UPDATE: For those who don’t already know… this posted just a bit earlier than I had planned. Be sure to check-out the reason why I actually started down the trail with this post… showing my personal connections to it, and possibly to the event.
On Feb. 9, 1862, the Rev. Kensey Johns Stewart was arrested by Union officers after failing to offer a prayer for the President during the height of the Civil War. A melee occurred in the sanctuary as the congregation attempted to defend its minister. On that same day, a warning was issued to “females and others,” threatening arrest for offensive remarks and demonstrations—prompted, no doubt, by the actions of several St. Paul’s ladies, including one who is said to have dropped her Prayer Book down from the gallery onto the head of an offending officer.

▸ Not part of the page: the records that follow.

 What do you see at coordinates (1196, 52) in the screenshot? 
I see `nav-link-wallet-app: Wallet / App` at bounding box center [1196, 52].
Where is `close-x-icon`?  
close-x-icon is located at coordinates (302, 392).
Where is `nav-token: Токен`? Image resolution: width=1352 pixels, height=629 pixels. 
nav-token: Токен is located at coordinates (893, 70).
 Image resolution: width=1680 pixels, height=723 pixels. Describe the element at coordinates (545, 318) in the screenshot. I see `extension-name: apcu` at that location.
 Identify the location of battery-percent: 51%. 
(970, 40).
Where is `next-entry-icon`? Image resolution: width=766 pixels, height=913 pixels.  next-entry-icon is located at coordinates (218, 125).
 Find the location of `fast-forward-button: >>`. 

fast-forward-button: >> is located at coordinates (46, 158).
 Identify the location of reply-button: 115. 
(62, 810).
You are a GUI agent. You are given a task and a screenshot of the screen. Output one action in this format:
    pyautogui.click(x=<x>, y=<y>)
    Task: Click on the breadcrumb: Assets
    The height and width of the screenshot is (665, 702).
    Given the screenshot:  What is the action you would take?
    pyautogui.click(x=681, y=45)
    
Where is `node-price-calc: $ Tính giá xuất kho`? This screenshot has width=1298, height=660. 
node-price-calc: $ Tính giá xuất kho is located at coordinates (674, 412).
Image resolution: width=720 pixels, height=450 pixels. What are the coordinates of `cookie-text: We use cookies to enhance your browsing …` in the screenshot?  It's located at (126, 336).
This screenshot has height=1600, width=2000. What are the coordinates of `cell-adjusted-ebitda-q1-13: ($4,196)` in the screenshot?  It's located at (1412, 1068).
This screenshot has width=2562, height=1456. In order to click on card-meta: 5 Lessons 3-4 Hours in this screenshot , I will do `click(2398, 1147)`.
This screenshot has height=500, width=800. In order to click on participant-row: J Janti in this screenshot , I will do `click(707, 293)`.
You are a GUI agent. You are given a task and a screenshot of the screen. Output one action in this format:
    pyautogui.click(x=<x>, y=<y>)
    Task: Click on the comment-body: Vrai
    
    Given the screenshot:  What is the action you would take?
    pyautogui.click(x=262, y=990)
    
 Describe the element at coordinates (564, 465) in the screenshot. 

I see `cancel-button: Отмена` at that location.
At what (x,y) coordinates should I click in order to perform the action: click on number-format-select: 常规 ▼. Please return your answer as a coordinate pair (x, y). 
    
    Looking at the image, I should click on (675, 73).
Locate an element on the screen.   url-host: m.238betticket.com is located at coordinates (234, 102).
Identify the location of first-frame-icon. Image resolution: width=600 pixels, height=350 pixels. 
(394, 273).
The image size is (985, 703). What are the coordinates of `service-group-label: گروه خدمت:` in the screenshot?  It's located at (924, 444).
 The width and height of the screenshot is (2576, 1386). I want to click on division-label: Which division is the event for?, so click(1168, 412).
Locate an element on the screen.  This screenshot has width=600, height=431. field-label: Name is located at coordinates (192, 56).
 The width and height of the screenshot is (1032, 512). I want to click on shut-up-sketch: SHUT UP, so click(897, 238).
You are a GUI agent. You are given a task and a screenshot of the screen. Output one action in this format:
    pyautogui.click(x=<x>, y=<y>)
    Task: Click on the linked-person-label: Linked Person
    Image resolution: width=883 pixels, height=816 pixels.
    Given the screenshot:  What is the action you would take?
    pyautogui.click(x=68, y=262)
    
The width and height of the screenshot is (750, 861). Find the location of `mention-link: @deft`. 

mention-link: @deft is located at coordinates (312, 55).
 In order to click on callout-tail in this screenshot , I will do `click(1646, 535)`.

On June 28, 1862, St. Paul’s was seized and used as a hospital for Federal forces until the spring of 1865. It was at the Appomatox Courthouse, home of a St. Paul’s parishioner, Wilmer McLean, that Robert E. Lee surrendered on April 9, 1865.








Steam at Harper's Ferry
February 9, 2012
Is this in Old Town? This must have been something to behold on a Sunday!
Robert Moore
February 9, 2012
Yes, this is old town
jgo
February 9, 2012
I give up. Educate me. How is it that someone who lives near the county seat of Appomattox county, just a few miles EESE of Lynchburg (and a ways WWSW of Richmond), is a parishioner of a church a few miles north of Mt. Vernon along the Potomac? (And wasn’t Arlington originally some one guy’s farm/plantation?)
Robert Moore
February 9, 2012
He moved…
At the beginning of the war, he lived near Manassas. Having had the first major battle at his very doorstep, he moved to Appomattox to get away from the war. That plan failed
Anyway, it still amazes me he made the trip to this church from near Manassas.
Robert Moore
February 9, 2012
There’s actually more to this story… the blog post posted earlier than I had planned… and before I wrote about the other part of this story, and my family connection to the church.